-- ЗАДАНИЕ A --
Пожалуйста, замените «toolbar item» на «toolbar button» в записях, начиная со строки с «Click the F7 確認部へ toolbar item» и заканчивая строкой с «Action: (462, 76)», и приведите эти строки целиком. Всё остальное в них оставьте без изменений.

-- ОТРЫВОК --
*-*-*

Иногда, может быть, это был с его стороны своеобразный прием, чтобы легче было определить действительное отношение собеседника к предмету разговора.
Эта манера была небезызвестна и мне. Потому, слушая теперь Н. Г., я был, как говорится, настороже и ждал случая, когда он выскажет свое настоящее внутреннее настроение. Этот случай и представился, как скоро сам увидит и читатель. В частности относительно крестьянского вопроса Н. Г. высказал тогда: никакого действительного улучшения реформа 19 февраля и не могла дать крестьянам, раз что они должны были выплачивать за землю.
Известно, что в свое время Н. Г. предпочтительнее находил выкуп помещичьих земель, отходивших крестьянам, полностью за счет государства.
Когда в этот раз я уходил от Н. Г., он сказал:
-- А я к вам завтра утром понаведаюсь; что, в десять часов можно?
-- Конечно.

*-*-*

(Фрагмент файла данных)
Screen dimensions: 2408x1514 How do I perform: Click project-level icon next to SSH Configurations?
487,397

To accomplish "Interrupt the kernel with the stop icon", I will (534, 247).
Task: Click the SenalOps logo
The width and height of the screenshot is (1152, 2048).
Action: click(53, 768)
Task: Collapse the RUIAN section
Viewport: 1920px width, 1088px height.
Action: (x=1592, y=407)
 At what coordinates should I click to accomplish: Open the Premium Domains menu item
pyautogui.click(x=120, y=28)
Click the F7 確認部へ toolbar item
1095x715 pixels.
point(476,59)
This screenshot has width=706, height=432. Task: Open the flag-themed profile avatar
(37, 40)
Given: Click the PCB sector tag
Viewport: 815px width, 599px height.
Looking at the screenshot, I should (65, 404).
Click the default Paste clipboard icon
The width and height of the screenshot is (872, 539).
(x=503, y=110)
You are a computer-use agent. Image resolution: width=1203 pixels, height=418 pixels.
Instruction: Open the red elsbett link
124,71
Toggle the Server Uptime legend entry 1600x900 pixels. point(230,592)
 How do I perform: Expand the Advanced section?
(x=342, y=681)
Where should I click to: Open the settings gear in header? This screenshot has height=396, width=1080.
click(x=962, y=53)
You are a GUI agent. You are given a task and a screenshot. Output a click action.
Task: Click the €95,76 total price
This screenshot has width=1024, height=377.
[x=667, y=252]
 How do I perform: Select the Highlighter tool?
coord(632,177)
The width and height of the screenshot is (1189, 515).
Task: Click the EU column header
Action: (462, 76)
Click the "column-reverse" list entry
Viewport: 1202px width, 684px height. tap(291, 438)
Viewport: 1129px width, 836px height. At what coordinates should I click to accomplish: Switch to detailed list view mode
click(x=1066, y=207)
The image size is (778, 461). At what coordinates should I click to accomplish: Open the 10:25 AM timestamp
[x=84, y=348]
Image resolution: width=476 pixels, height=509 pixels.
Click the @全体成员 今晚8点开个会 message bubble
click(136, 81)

*-*-*

-- ЗАДАНИЕ B --
Продолжите воспоминания о беседе с Н. Г. после последней приведенной фразы.

-- ОТВЕТ A --
Click the F7 確認部へ toolbar button
1095x715 pixels.
point(476,59)
This screenshot has width=706, height=432. Task: Open the flag-themed profile avatar
(37, 40)
Given: Click the PCB sector tag
Viewport: 815px width, 599px height.
Looking at the screenshot, I should (65, 404).
Click the default Paste clipboard icon
The width and height of the screenshot is (872, 539).
(x=503, y=110)
You are a computer-use agent. Image resolution: width=1203 pixels, height=418 pixels.
Instruction: Open the red elsbett link
124,71
Toggle the Server Uptime legend entry 1600x900 pixels. point(230,592)
 How do I perform: Expand the Advanced section?
(x=342, y=681)
Where should I click to: Open the settings gear in header? This screenshot has height=396, width=1080.
click(x=962, y=53)
You are a GUI agent. You are given a task and a screenshot. Output a click action.
Task: Click the €95,76 total price
This screenshot has width=1024, height=377.
[x=667, y=252]
 How do I perform: Select the Highlighter tool?
coord(632,177)
The width and height of the screenshot is (1189, 515).
Task: Click the EU column header
Action: (462, 76)

-- ОТВЕТ B --
На другой день, поджидая Н. Г., я нарочно отворил дверь моего номера, который находился в конце довольно длинного коридора; зная крайнюю близорукость Н. Г., я прислушивался и выглядывал в коридор, чтоб встретить его и проводить в мою комнату. И вот вижу, показался Н. Г. Он шел такой твердой и уверенной походкой, что я невольно подумал: "Да право же, он совсем молодец". Побыл у меня Н. Г. с час и взял обещание, что я приду к нему после обеда, примерно в четыре часа.
Помнится, в это свидание я коснулся несостоявшегося в половине 80-х гг. нового издания его "Эстетических отношений искусства к действительности". Через А. Н. Пыпина я снесся с Н. Г., и он выслал экземпляр старого издания, кое-где исправленный и с новым предисловием. Хотя книга по своему объему и могла печататься без предварительной цензуры, но, в силу особого распоряжения, все, как старое, так и вновь написанное Чернышевским, должно было направляться в цензуру, даже, кажется, специальную. С книгой пришел ко мне М. Н. Чернышевский. Увидев новое предисловие, я хотел было прочесть его, чтобы сообразить, нет ли в нем чего-нибудь по тогдашним временам неудобного в цензурном отношении; но М. Н. успокоил меня, что, конечно, Н. Г. очень хорошо знает порядки нашей цензуры, а потому и находил возможным, не теряя времени, представить книгу в цензуру. Я не счел себя вправе настаивать, хотя в начале предисловия и заметил одно щекотливое место, где Н. Г. говорил, что основные идеи книги не принадлежат ему, а идут от Фейербаха. И вот, как я потом узнал, именно благодаря предисловию и главным образом ссылке на Фейербаха книга не была разрешена к переизданию.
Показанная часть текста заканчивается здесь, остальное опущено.